The initial investment can be considerable, in terms of both time and money; therefore, it is important to make the most of it. In order get off to a good start, two machines are key in daily practice: a CBCT unit and an intra-oral scanner. A CBCT unit is certainly a device that increases your diagnostic capacity and simplifies therapeutic planning. Meanwhile, intra-oral scanning technology is now more accurate, efficient and intuitive than ever and simplifies and improves communication with the patient. Above all, these scanners allow for the adoption of a full digital workflow, with advantages both in terms of time and costs.
Clinicians need to address the new challenge by increasing their knowledge and asking for valuable suggestions from those colleagues who started their digital journey a long time ago. Furthermore, they should attend training courses that will help them make correct choices that are not just based on information from the market.

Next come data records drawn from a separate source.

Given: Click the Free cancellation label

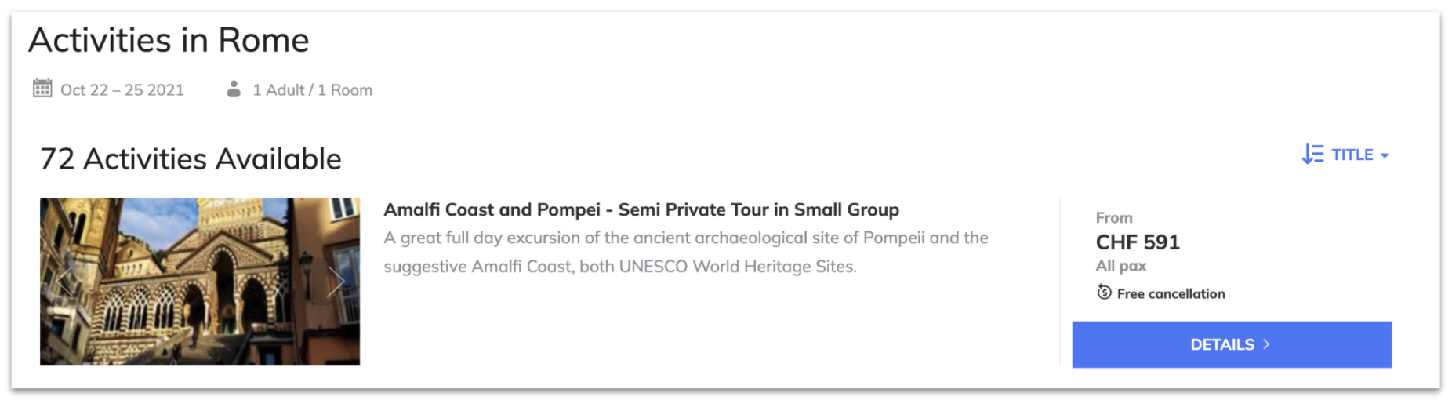Looking at the screenshot, I should pos(1171,293).
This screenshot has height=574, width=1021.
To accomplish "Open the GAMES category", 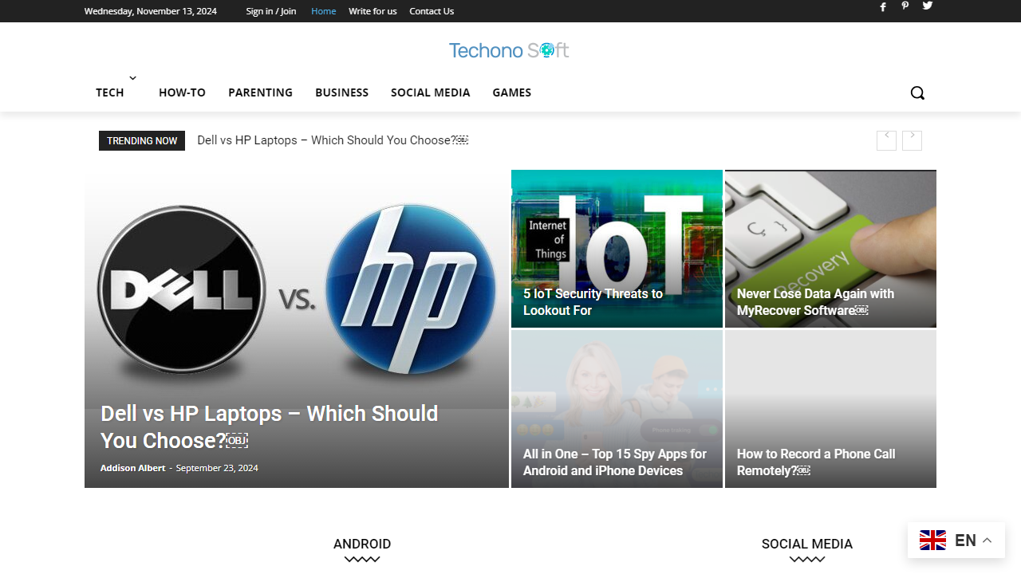I will (511, 92).
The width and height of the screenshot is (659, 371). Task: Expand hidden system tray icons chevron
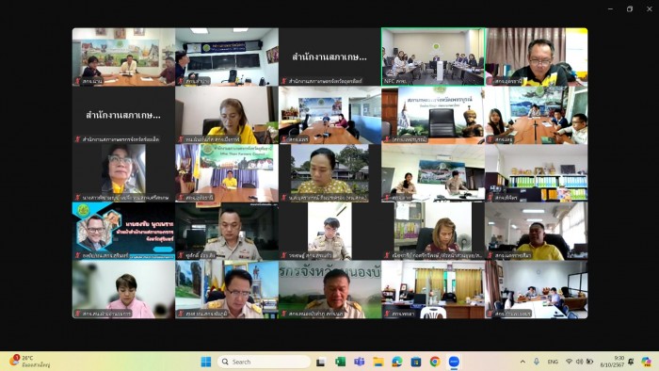(x=522, y=362)
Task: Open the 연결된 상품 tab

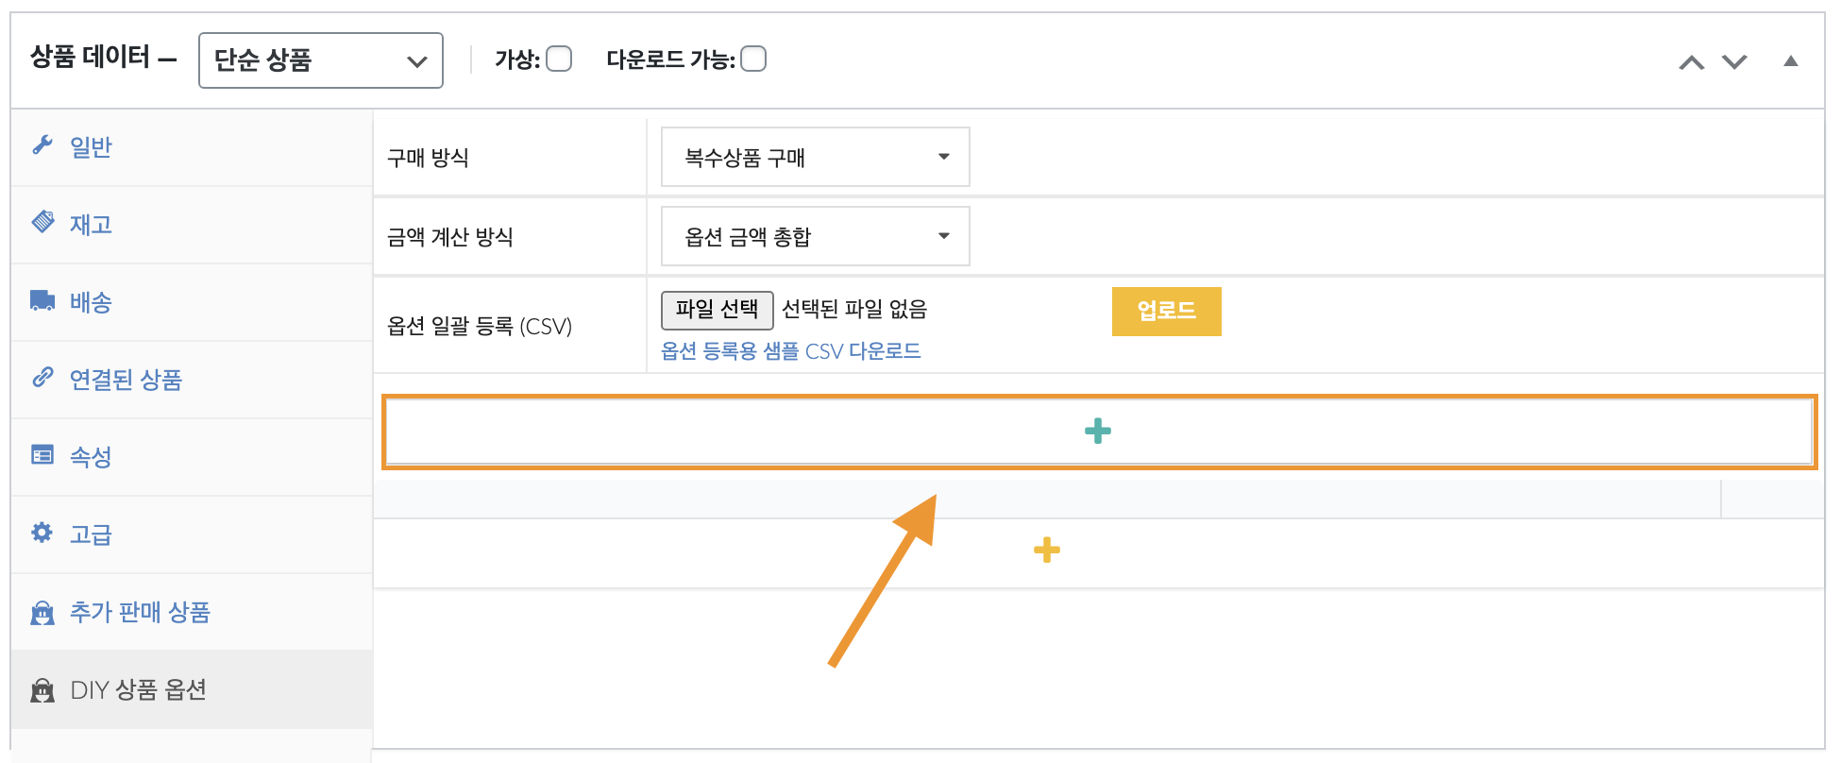Action: pyautogui.click(x=126, y=380)
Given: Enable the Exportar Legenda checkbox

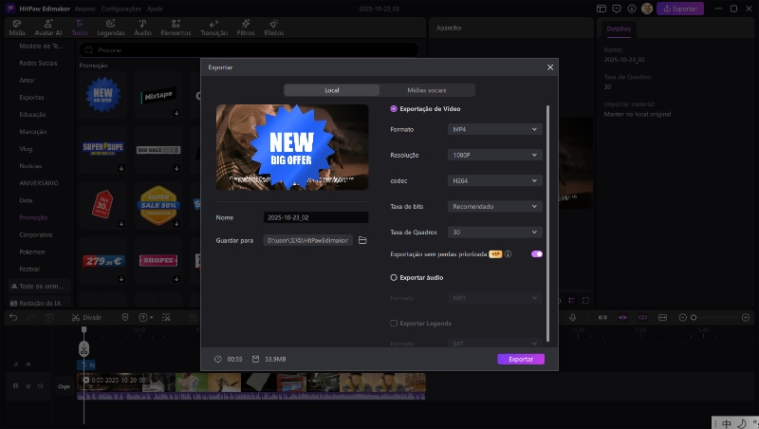Looking at the screenshot, I should (395, 324).
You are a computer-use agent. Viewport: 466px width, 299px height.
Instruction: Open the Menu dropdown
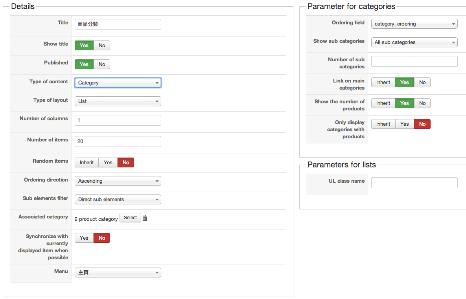(118, 273)
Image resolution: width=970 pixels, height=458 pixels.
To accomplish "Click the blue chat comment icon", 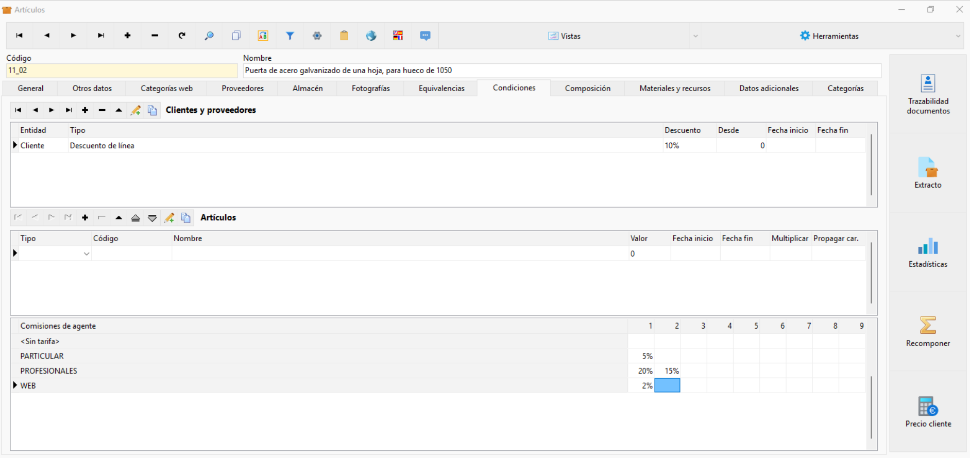I will [425, 36].
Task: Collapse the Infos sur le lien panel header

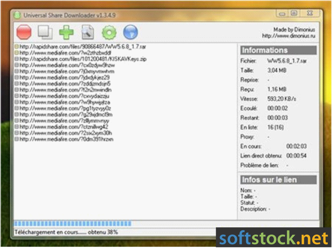Action: point(278,180)
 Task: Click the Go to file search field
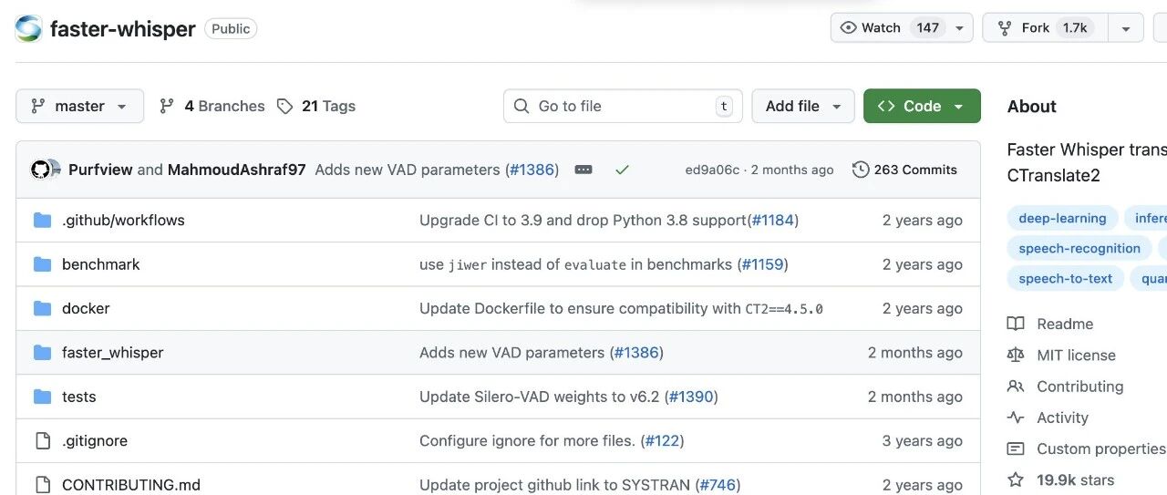tap(622, 106)
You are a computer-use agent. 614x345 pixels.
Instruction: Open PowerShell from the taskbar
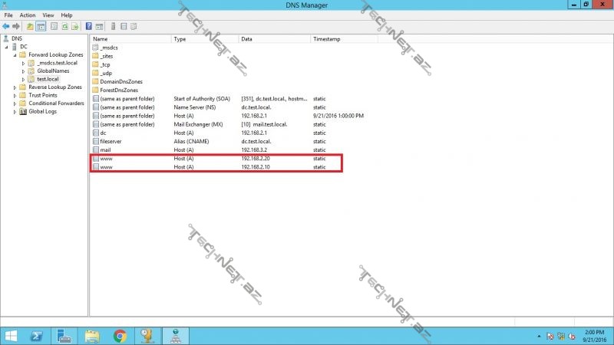[36, 335]
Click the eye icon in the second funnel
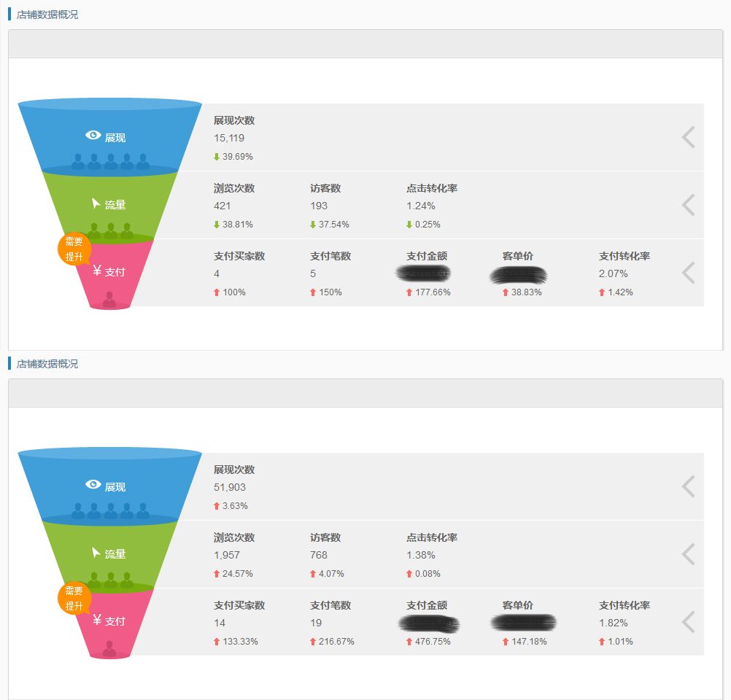 (x=92, y=485)
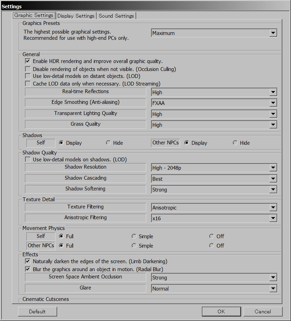Screen dimensions: 291x321
Task: Enable low-detail models on shadows
Action: coord(28,160)
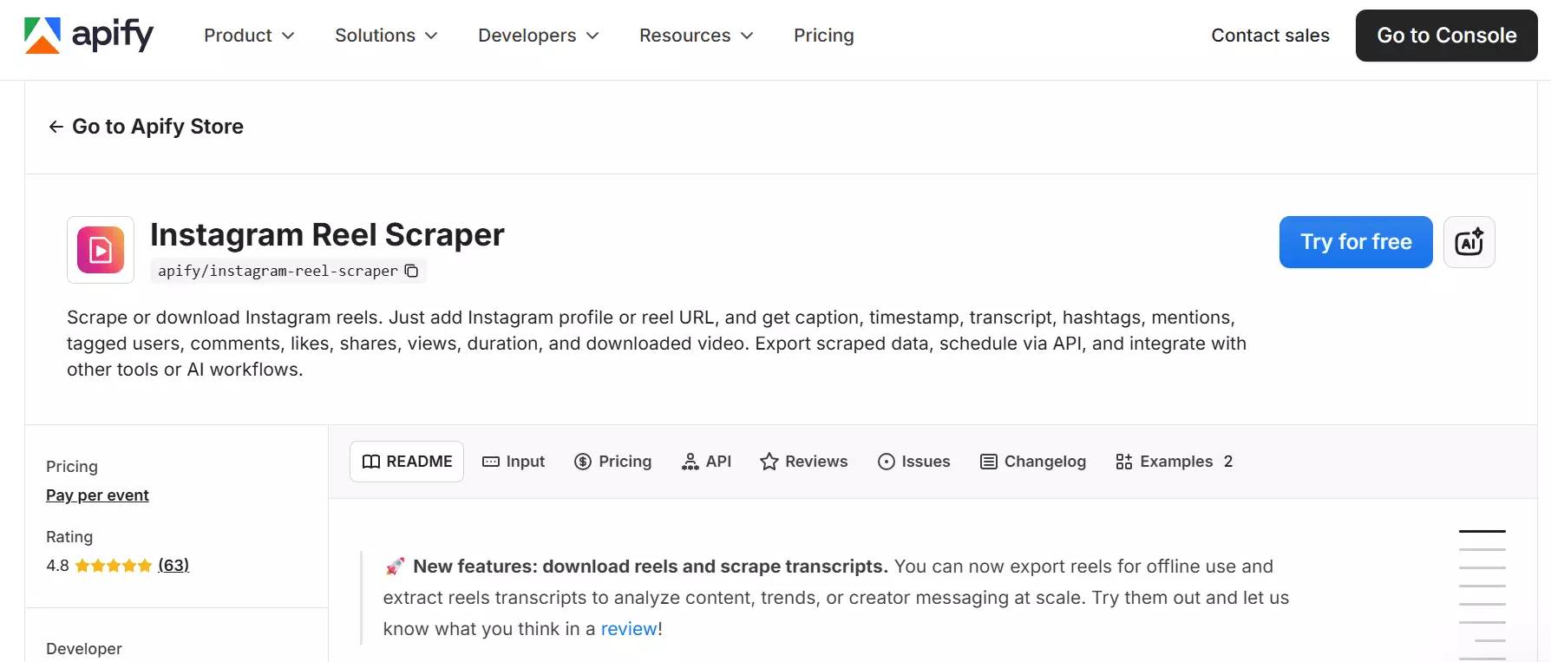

The Digital Dentistry Society (DDS) organises events and certified training courses, which are practical and follow a unified format at an international level. Official courses are held by DDS’s certified speakers, who are all internationally recognised clinical experts and researchers.
The quality of the available training will determine the speed with which clinicians change their way of thinking and working to adapt to a fascinating new digital world of intra-oral scanners, CBCT units, CAD/CAM software, milling machines and 3D printers. Waiting too long to adopt or integrate these technologies into the daily workflow could be a dire mistake, especially for young dentists.